[WHAT YOU WILL DO] Write out only the tail of the records, beginning at the line containing "Click the Burstiness" and including the last line, exactly as written.

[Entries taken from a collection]
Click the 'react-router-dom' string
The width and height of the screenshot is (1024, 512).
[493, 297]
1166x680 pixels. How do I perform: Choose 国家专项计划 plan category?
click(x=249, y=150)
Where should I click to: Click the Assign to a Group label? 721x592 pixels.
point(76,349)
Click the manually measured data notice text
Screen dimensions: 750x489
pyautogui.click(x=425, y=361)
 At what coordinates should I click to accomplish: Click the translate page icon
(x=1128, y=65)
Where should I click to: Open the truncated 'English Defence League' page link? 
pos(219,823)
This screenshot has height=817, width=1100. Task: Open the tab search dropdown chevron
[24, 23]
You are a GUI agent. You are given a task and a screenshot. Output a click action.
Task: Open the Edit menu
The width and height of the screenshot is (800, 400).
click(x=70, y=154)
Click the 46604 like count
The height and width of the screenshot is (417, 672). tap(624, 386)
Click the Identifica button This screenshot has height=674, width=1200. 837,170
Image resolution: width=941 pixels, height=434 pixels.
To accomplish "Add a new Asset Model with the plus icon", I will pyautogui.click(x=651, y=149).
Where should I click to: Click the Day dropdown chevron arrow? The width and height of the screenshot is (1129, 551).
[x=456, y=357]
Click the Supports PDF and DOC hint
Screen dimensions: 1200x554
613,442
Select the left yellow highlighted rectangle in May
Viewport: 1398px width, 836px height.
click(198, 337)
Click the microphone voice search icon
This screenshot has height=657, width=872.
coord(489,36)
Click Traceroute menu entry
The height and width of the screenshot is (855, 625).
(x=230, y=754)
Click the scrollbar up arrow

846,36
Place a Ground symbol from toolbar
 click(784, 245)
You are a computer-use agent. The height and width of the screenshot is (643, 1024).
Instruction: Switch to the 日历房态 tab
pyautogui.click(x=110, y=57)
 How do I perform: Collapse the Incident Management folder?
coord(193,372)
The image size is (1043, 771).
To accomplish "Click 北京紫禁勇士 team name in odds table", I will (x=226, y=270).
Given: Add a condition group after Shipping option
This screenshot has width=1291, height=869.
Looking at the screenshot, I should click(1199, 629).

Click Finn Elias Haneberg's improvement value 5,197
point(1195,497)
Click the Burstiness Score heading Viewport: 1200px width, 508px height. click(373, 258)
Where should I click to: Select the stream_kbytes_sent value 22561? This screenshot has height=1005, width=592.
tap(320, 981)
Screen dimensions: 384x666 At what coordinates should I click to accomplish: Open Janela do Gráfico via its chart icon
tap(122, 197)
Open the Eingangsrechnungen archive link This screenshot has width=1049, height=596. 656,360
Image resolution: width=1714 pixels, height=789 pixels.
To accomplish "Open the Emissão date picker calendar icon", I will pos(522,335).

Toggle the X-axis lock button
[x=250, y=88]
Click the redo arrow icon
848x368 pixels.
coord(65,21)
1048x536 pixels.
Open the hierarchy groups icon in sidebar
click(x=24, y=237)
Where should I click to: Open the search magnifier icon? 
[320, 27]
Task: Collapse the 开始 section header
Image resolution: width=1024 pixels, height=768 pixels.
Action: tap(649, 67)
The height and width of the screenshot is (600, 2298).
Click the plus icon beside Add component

[SOLUTION TO THIS TASK]
Click the Burstiness Score heading Viewport: 1200px width, 508px height. click(373, 258)
Where should I click to: Select the stream_kbytes_sent value 22561? This screenshot has height=1005, width=592.
tap(320, 981)
Screen dimensions: 384x666 At what coordinates should I click to accomplish: Open Janela do Gráfico via its chart icon
tap(122, 197)
Open the Eingangsrechnungen archive link This screenshot has width=1049, height=596. 656,360
Image resolution: width=1714 pixels, height=789 pixels.
To accomplish "Open the Emissão date picker calendar icon", I will pos(522,335).

Toggle the X-axis lock button
[x=250, y=88]
Click the redo arrow icon
848x368 pixels.
coord(65,21)
1048x536 pixels.
Open the hierarchy groups icon in sidebar
click(x=24, y=237)
Where should I click to: Open the search magnifier icon? 
[320, 27]
Task: Collapse the 开始 section header
Image resolution: width=1024 pixels, height=768 pixels.
Action: tap(649, 67)
The height and width of the screenshot is (600, 2298).
Click the plus icon beside Add component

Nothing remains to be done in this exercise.